— EXERCISE INSTRUCTIONS —
Rename "Locate" to "Find" throughout the items below and give them again with nothing else changed, leaving out the pictures.

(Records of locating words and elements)
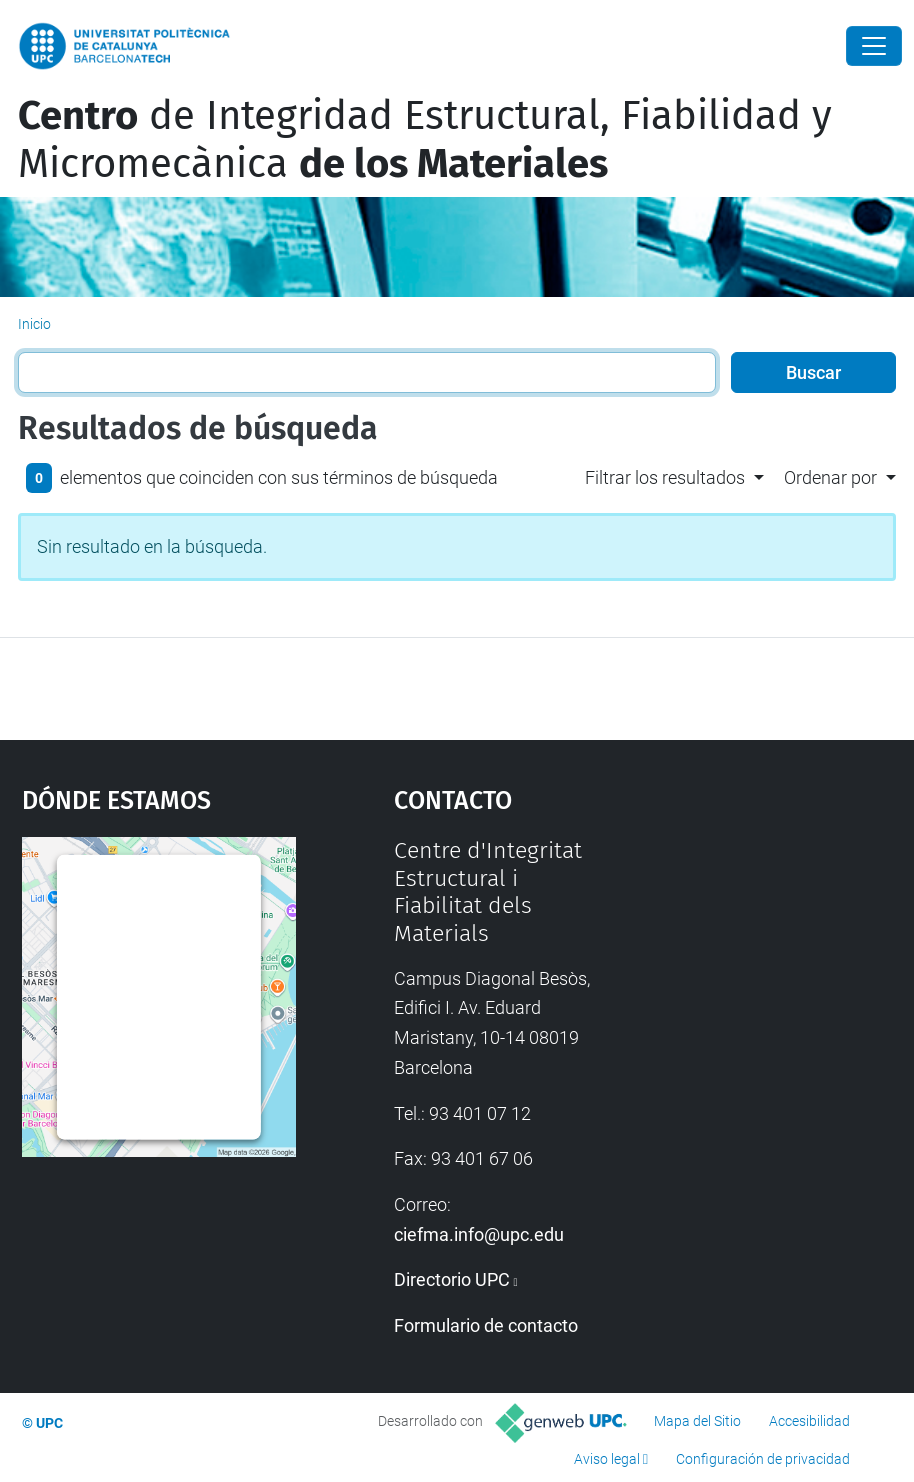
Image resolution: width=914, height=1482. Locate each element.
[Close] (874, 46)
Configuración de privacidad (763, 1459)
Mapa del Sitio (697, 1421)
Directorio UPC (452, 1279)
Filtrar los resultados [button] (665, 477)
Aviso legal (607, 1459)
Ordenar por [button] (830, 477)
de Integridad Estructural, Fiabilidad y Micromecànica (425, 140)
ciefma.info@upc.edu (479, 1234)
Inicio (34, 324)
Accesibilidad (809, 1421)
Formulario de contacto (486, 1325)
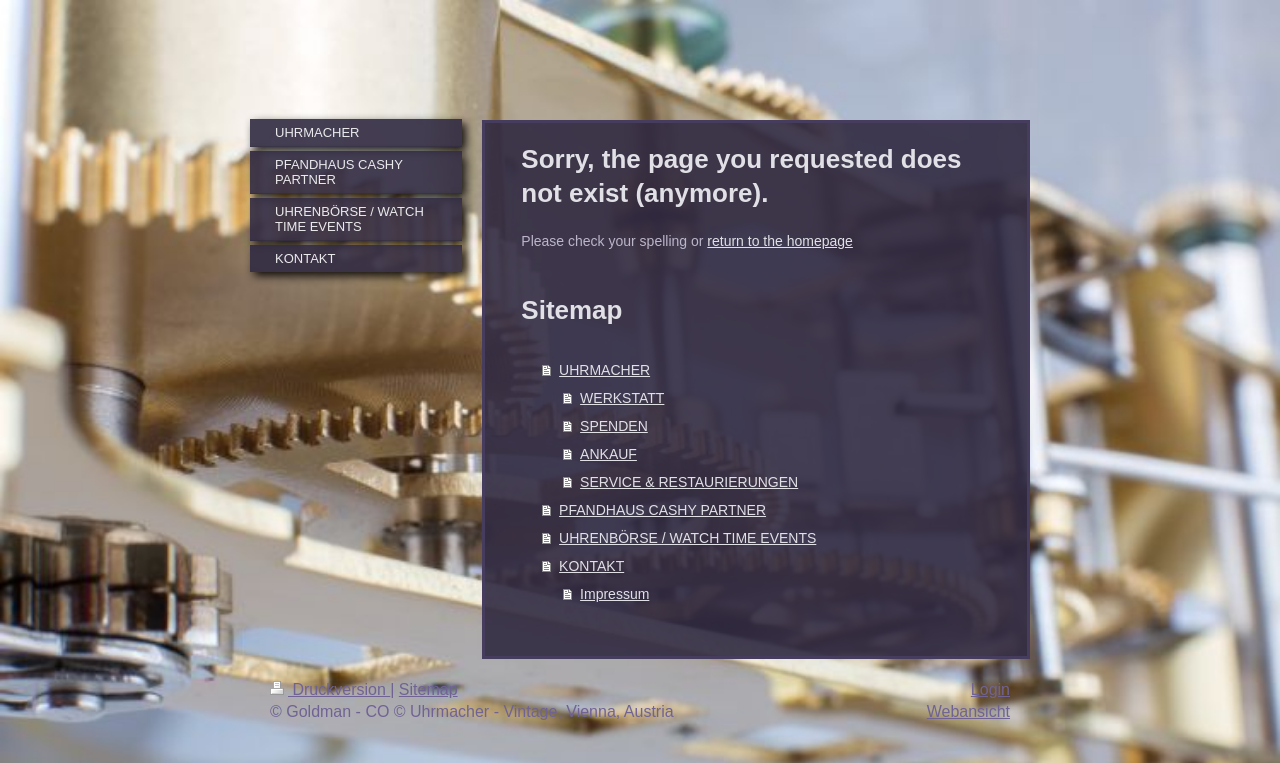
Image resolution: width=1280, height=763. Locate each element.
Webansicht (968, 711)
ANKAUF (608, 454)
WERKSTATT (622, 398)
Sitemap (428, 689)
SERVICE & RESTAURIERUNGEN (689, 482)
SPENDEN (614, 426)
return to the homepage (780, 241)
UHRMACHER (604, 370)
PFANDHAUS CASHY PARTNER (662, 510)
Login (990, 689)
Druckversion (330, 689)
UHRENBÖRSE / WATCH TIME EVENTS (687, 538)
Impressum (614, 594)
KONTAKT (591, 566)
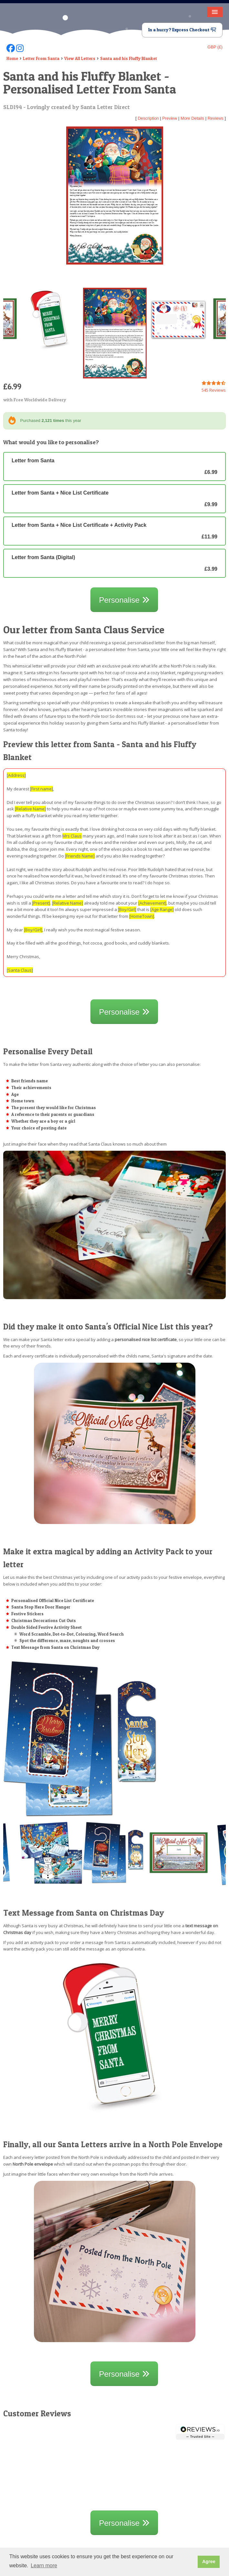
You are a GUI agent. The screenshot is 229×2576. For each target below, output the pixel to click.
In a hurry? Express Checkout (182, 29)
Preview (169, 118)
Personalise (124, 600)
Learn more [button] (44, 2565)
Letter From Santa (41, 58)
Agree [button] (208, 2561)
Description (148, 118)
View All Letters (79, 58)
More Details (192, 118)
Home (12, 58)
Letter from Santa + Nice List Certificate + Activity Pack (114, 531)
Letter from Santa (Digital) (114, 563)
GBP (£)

— RESULT OF THIS EXERCISE —
Image resolution: width=914, height=1482. Find each element.
[Close] (874, 46)
Configuración de privacidad (763, 1459)
Mapa del Sitio (697, 1421)
Directorio UPC (452, 1279)
Filtrar los resultados [button] (665, 477)
Aviso legal (607, 1459)
Ordenar por [button] (830, 477)
de Integridad Estructural, Fiabilidad y Micromecànica (425, 140)
ciefma.info@upc.edu (479, 1234)
Inicio (34, 324)
Accesibilidad (809, 1421)
Formulario de contacto (486, 1325)
Image resolution: width=1280, height=763. Find each element.
Webansicht (968, 711)
ANKAUF (608, 454)
WERKSTATT (622, 398)
Sitemap (428, 689)
SERVICE & RESTAURIERUNGEN (689, 482)
SPENDEN (614, 426)
return to the homepage (780, 241)
UHRMACHER (604, 370)
PFANDHAUS CASHY PARTNER (662, 510)
Login (990, 689)
Druckversion (330, 689)
UHRENBÖRSE / WATCH TIME EVENTS (687, 538)
Impressum (614, 594)
KONTAKT (591, 566)
You are a GUI agent. The screenshot is 229×2576. For each target below, output the pixel to click.
In a hurry? Express Checkout (182, 29)
Preview (169, 118)
Personalise (124, 600)
Learn more [button] (44, 2565)
Letter From Santa (41, 58)
Agree [button] (208, 2561)
Description (148, 118)
View All Letters (79, 58)
More Details (192, 118)
Home (12, 58)
Letter from Santa + Nice List Certificate + Activity Pack (114, 531)
Letter from Santa (Digital) (114, 563)
GBP (£)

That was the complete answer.